Wilansky access to the property recovered from her during the investigation. In a letter dated January 20, 2017, Wilansky’s father requested that the FBI either return Wilansky’s property or permit an independent forensic scientist to conduct an analysis of the items. The FBI did not respond to this letter. Approximately one month later, Wilansky’s father called Respondent Gary Lee Delorme, an Assistant United States Attorney (AUSA) for the District of North Dakota. AUSA Delorme told Wilansky’s father that the United States intended to honor its

agreement to return Wilansky’s property to her. However, because the United States had not completed its investigation, the property would not be returned at that time. Wilansky’s father called AUSA Delorme several times between April 2017 and September 2017, and during each conversation AUSA Delorme stated that the United States had not yet completed its investigation. The United States remains in possession of Wilansky’s

clothing and the shrapnel removed from her arm. To date, criminal charges have not been brought in connection with Wilansky’s injuries. Wilansky commenced this action on February 2, 2018.1 Count 1 alleges, pursuant to Federal Rule of Criminal Procedure 41(g), that the United States has unlawfully deprived Wilansky of the seized clothing and shrapnel (collectively, “the seized property”). Count

2 alleges that Respondents deprived Wilansky of the seized property without due process of law, in violation of the Fifth Amendment to the United States Constitution. Count 3 alleges that Respondents continue to retain the seized property without a reasonable justification, in violation of the Fourth Amendment to the United States Constitution. The complaint seeks an order either requiring the United States to return the seized property to

Wilansky or imposing conditions on the United States during its continued possession and

1 Subsequently, based on a stipulation filed by the parties, the magistrate judge permitted Morton County, North Dakota to intervene “for the limited purpose of having its rights (if any) regarding the property at issue in this action (i.e. the clothing and shrapnel) adjudicated as part of this action.” use of the seized property. Wilansky subsequently filed the pending motion for the return of the seized property, and Respondents filed the pending motion to dismiss Wilansky’s complaint.

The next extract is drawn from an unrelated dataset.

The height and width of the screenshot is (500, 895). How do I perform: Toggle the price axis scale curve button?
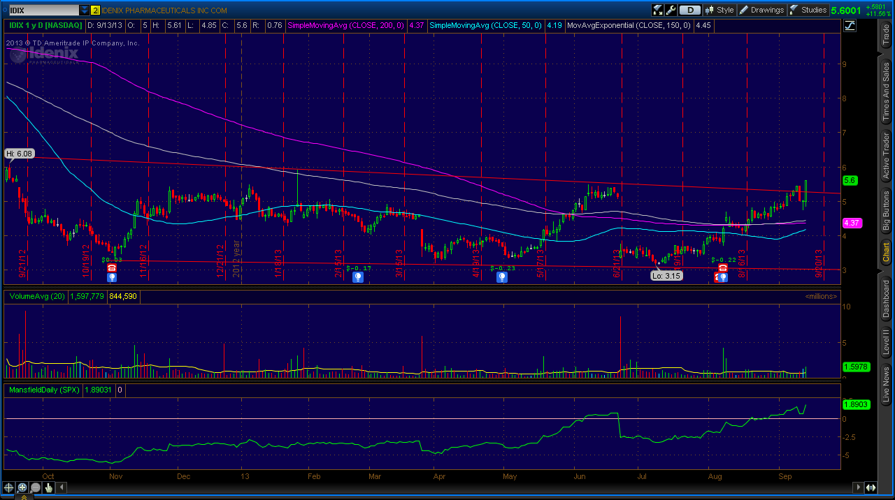pyautogui.click(x=850, y=25)

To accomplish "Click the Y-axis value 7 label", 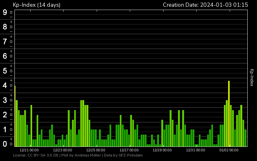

ANALYSIS I. Respondents’ Motion to Dismiss Respondents move to dismiss Wilansky’s complaint pursuant to Federal Rule of Civil Procedure 12(b)(1), raising both facial and factual challenges to jurisdiction. Respondents also move to dismiss Wilansky’s complaint pursuant to Federal Rule of Civil

Procedure 12(b)(6) for failure to state a claim. Under Rule 12(b)(1), a defendant may challenge the plaintiff’s complaint for lack of subject-matter jurisdiction either on its face or on the factual truthfulness of its averments. See Fed. R. Civ. P. 12(b)(1); Titus v. Sullivan, 4 F.3d 590, 593 (8th Cir. 1993). In a facial challenge, the nonmoving party “receives the same protections as it would

defending against a motion brought under Rule 12(b)(6).” Osborn v. United States, 918 F.2d 724, 729 n.6 (8th Cir. 1990). But when evaluating a factual challenge to subject- matter jurisdiction, the district court may weigh evidence outside the pleadings. Id. at 729- 30. Under Rule 12(b)(6), a complaint must be dismissed if it fails to state a claim on

which relief can be granted. Fed. R. Civ. P. 12(b)(6). To survive a Rule 12(b)(6) motion, the complaint must allege sufficient facts that, when accepted as true, state a facially plausible claim to relief. Ashcroft v. Iqbal, 556 U.S. 662, 678 (2009). When determining whether the complaint states such a claim, a district court accepts as true all factual allegations in the complaint and draws all reasonable inferences in the plaintiff’s favor. Blankenship v. USA Truck, Inc., 601 F.3d 852, 853 (8th Cir. 2010). The factual allegations need not be detailed, but they must be sufficient to “raise a right to relief above the

speculative level” and “state a claim to relief that is plausible on its face.” Bell Atl. Corp. v. Twombly, 550 U.S. 544, 555, 570 (2007). A plaintiff, however, must offer more than “labels and conclusions” or a “formulaic recitation of the elements of a cause of action.” Id. at 555.